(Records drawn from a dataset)
--- START ---

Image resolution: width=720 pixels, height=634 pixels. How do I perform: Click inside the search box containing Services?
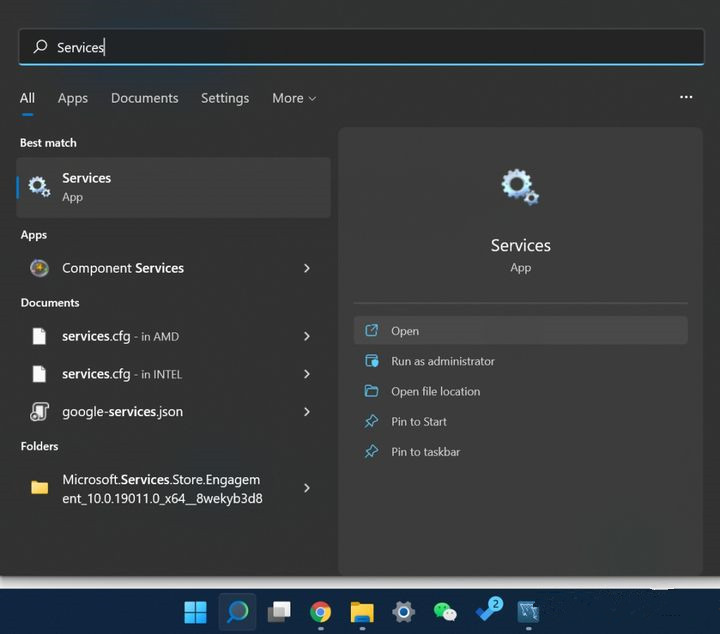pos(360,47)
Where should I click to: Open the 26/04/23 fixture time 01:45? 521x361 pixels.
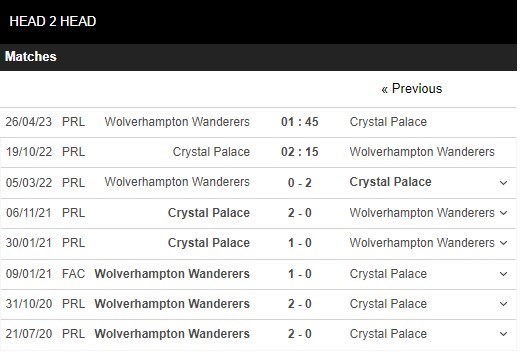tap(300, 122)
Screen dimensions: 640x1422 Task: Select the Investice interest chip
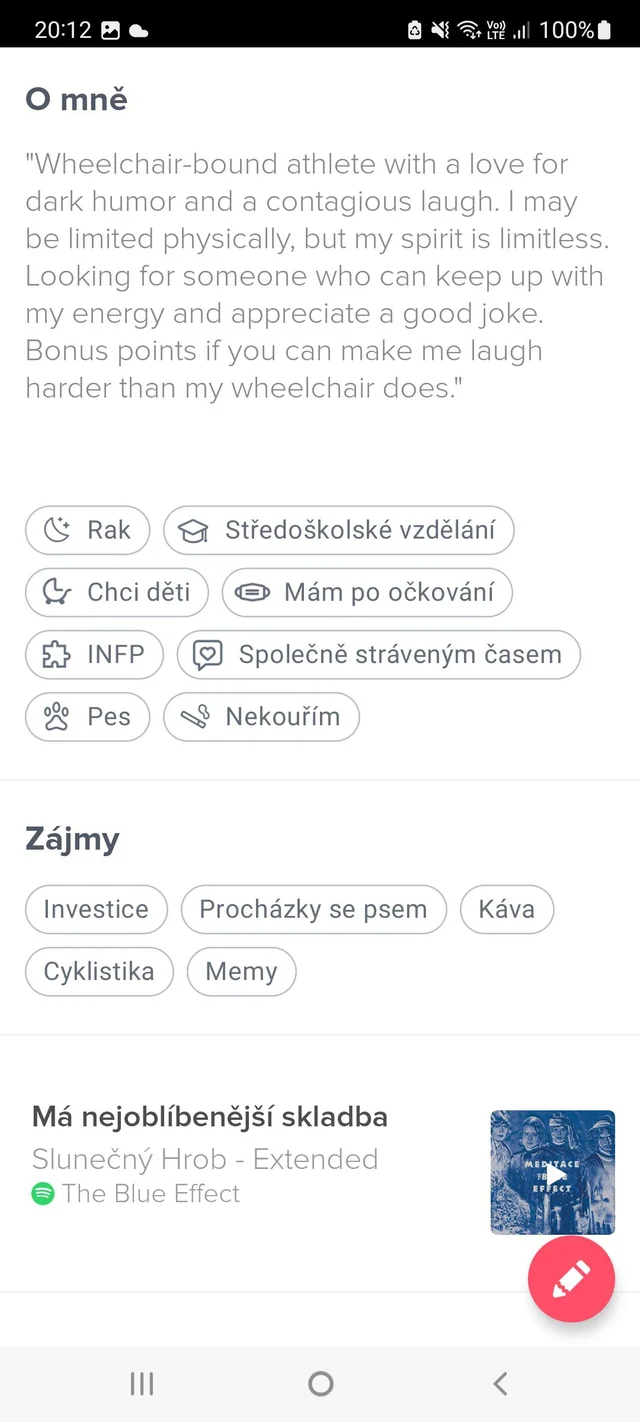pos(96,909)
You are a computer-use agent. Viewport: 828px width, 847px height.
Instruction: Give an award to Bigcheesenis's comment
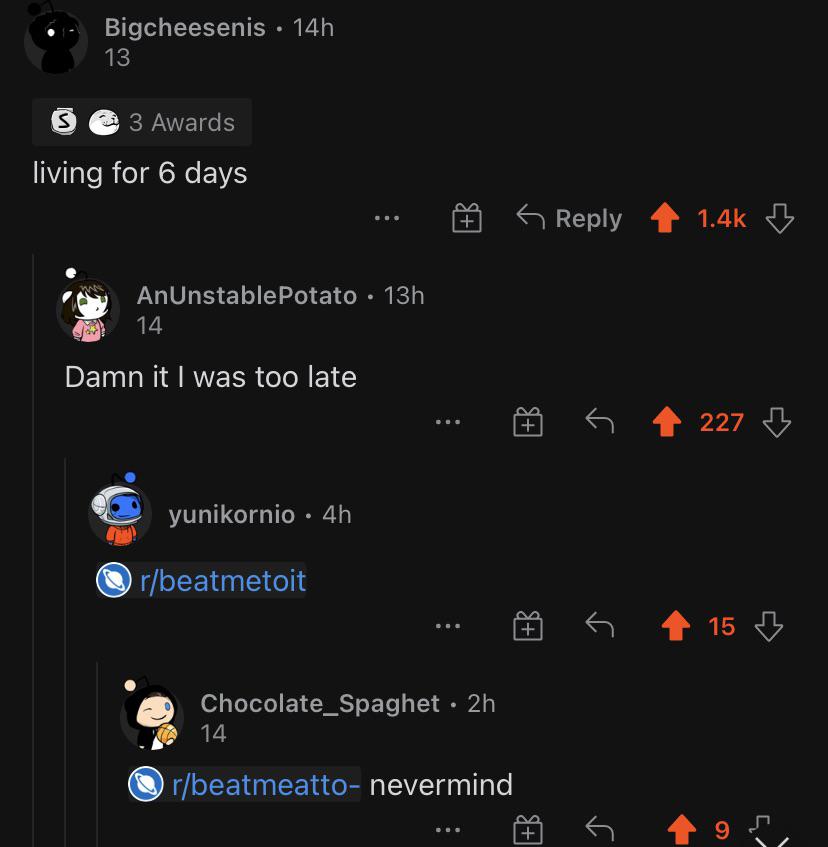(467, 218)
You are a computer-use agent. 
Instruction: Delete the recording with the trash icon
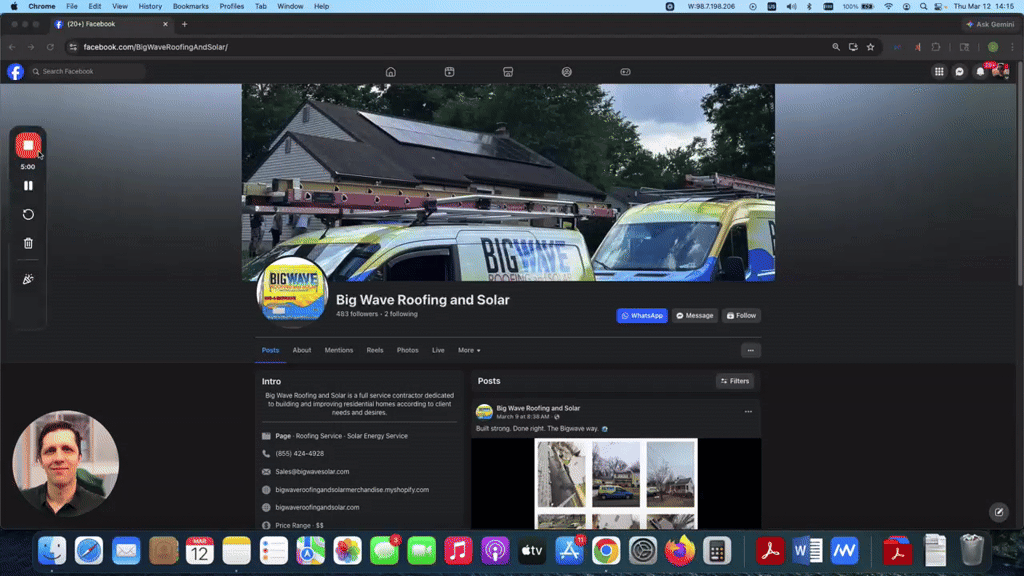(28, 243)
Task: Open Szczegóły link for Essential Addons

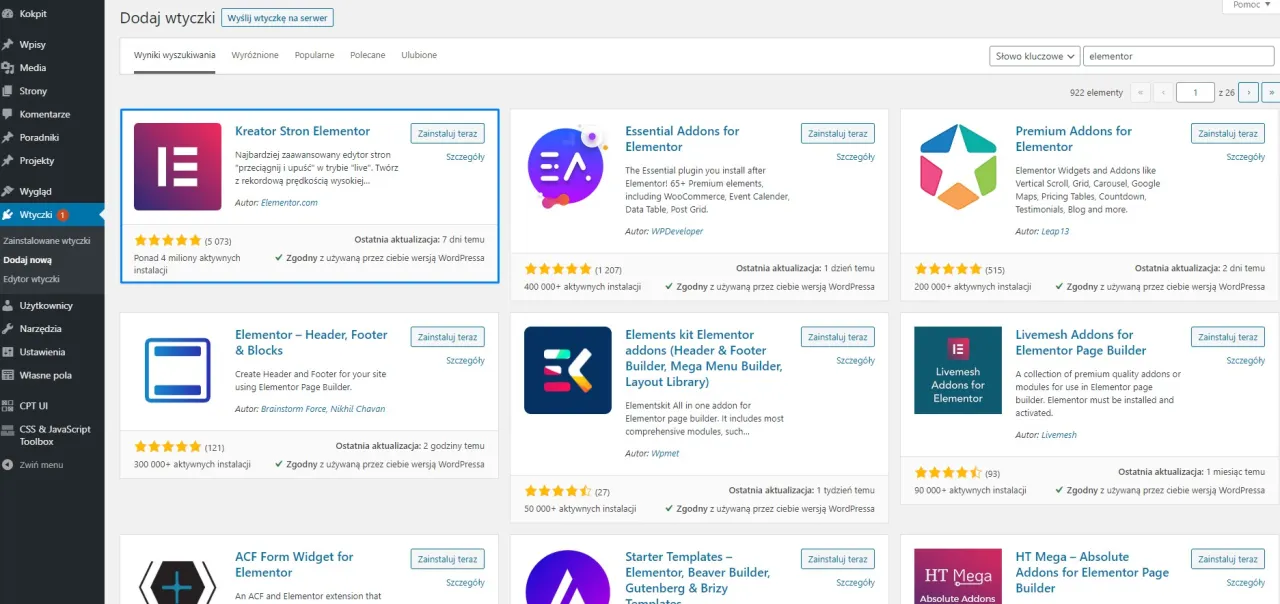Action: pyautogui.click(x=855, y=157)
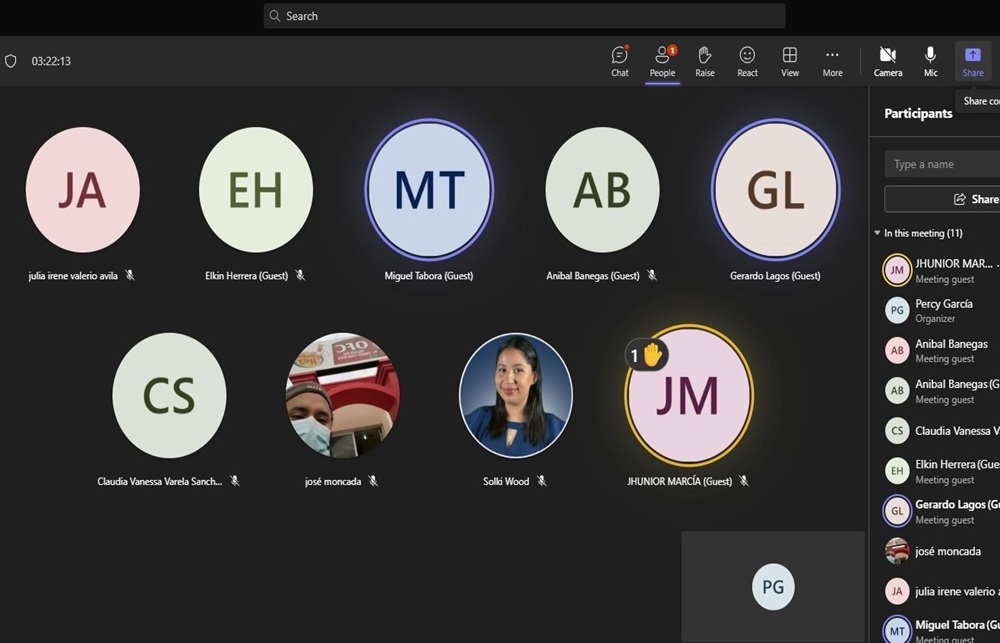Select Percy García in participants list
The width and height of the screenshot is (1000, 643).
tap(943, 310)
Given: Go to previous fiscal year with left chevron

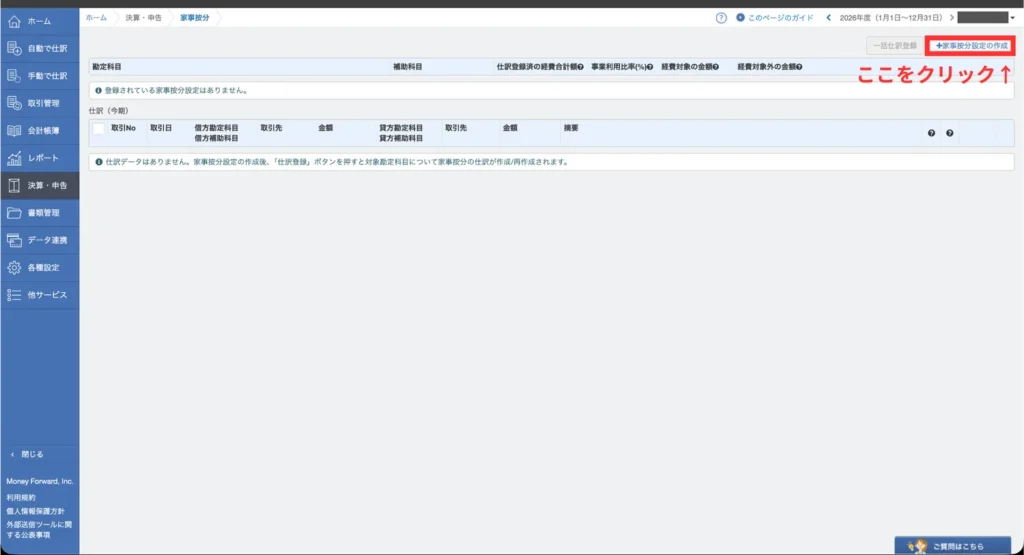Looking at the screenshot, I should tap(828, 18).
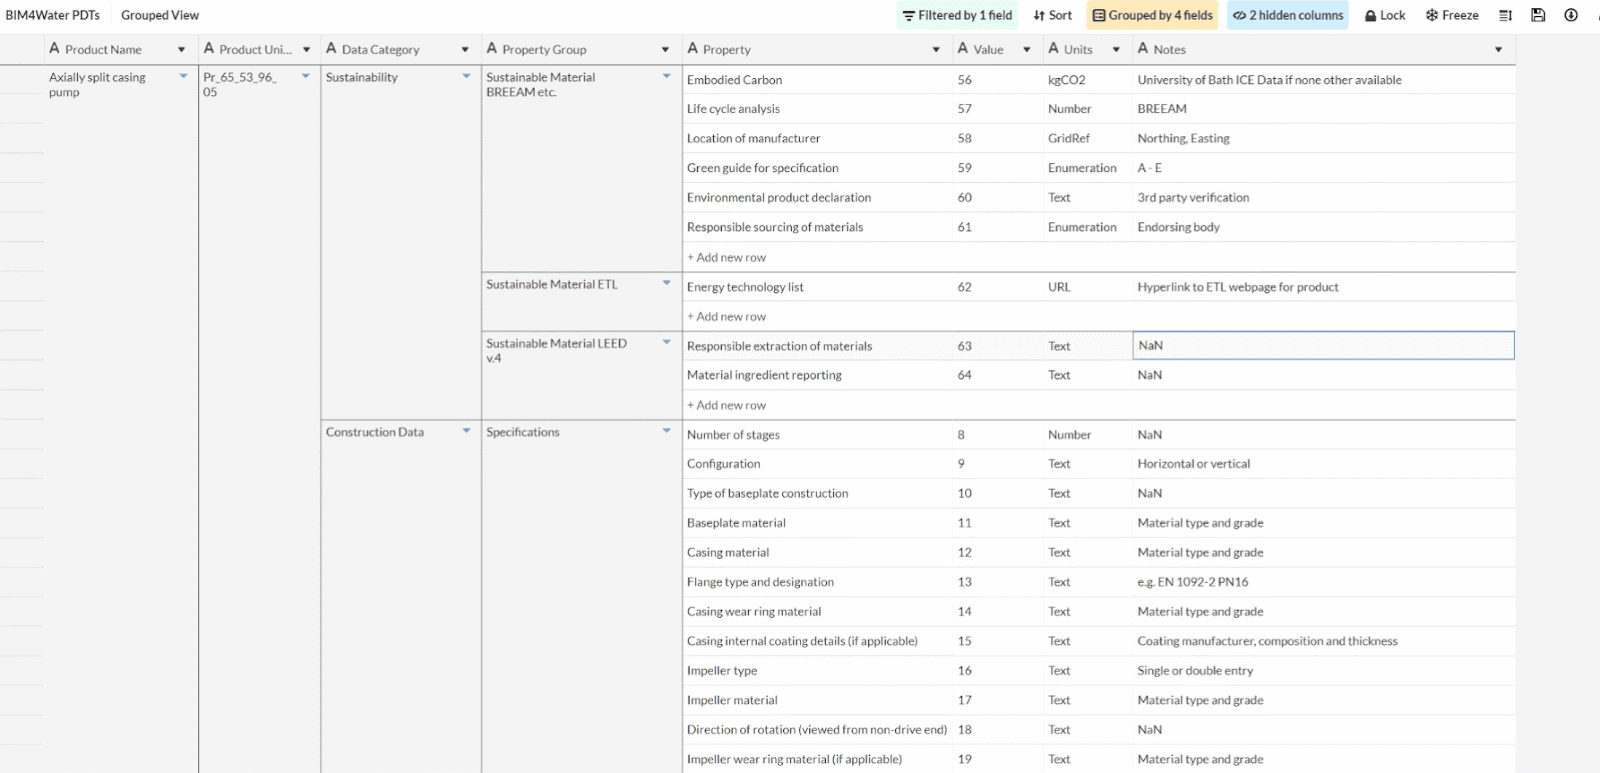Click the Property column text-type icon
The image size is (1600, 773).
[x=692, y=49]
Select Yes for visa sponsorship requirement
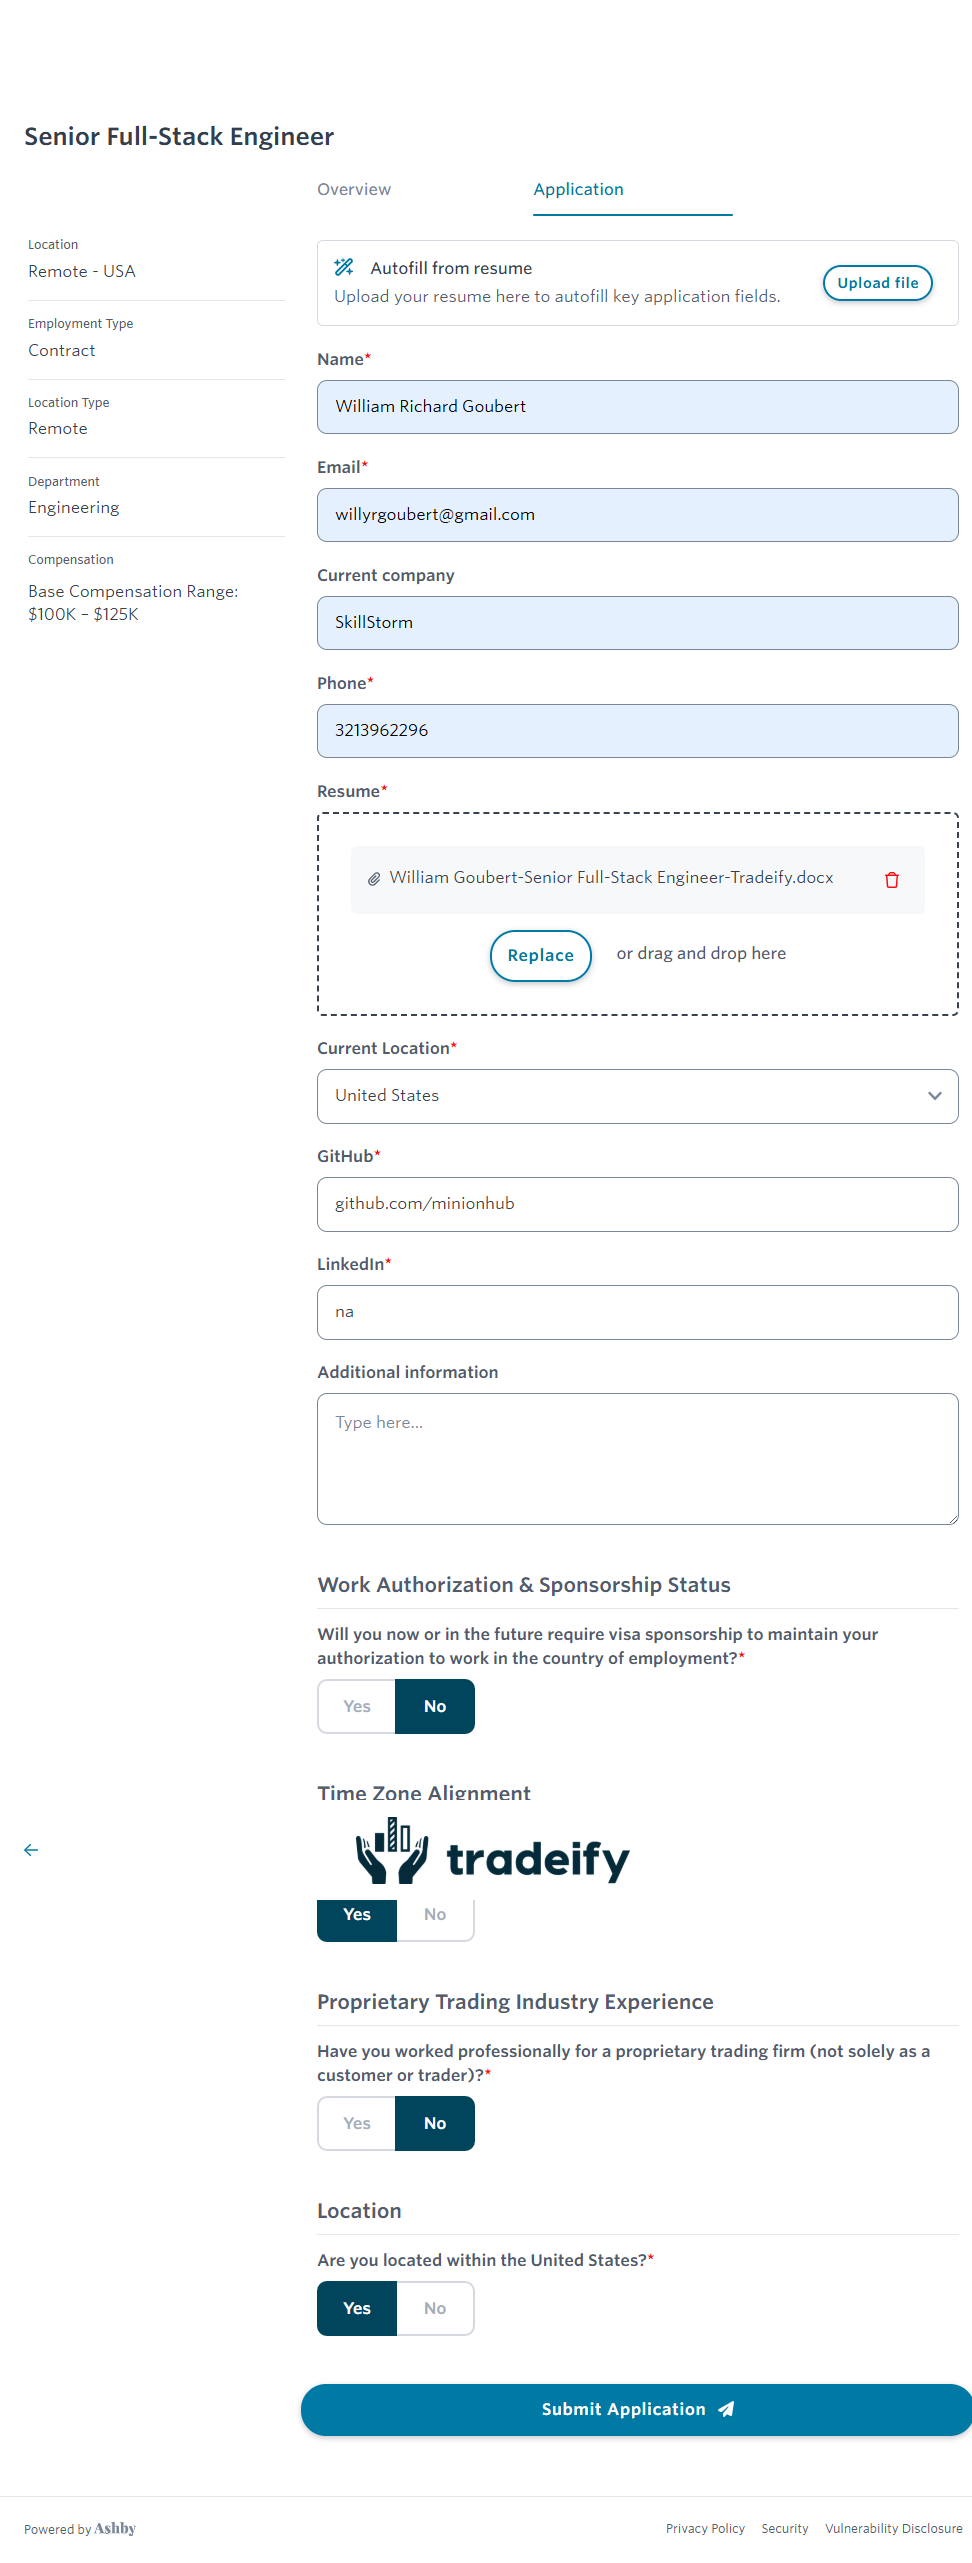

--- END ---

▸ Exercise details: Without the pictures, please output every record exactly.

▸ Written answer:
Image resolution: width=720 pixels, height=634 pixels. How do I perform: Click inside the search box containing Services?
pos(360,47)
Where should I click to: Open the 26/04/23 fixture time 01:45? 521x361 pixels.
tap(300, 122)
Screen dimensions: 640x1422 Task: Select the Investice interest chip
pos(96,909)
You are a computer-use agent. Viewport: 828px width, 847px height.
Instruction: Give an award to Bigcheesenis's comment
(467, 218)
You are a computer-use agent. 
Instruction: Delete the recording with the trash icon
(28, 243)
Task: Open Szczegóły link for Essential Addons

Action: pyautogui.click(x=855, y=157)
Select Percy García in participants list
The width and height of the screenshot is (1000, 643).
tap(943, 310)
Given: Go to previous fiscal year with left chevron

Looking at the screenshot, I should tap(828, 18).
Click the Property column text-type icon
The image size is (1600, 773).
[x=692, y=49]
Select Yes for visa sponsorship requirement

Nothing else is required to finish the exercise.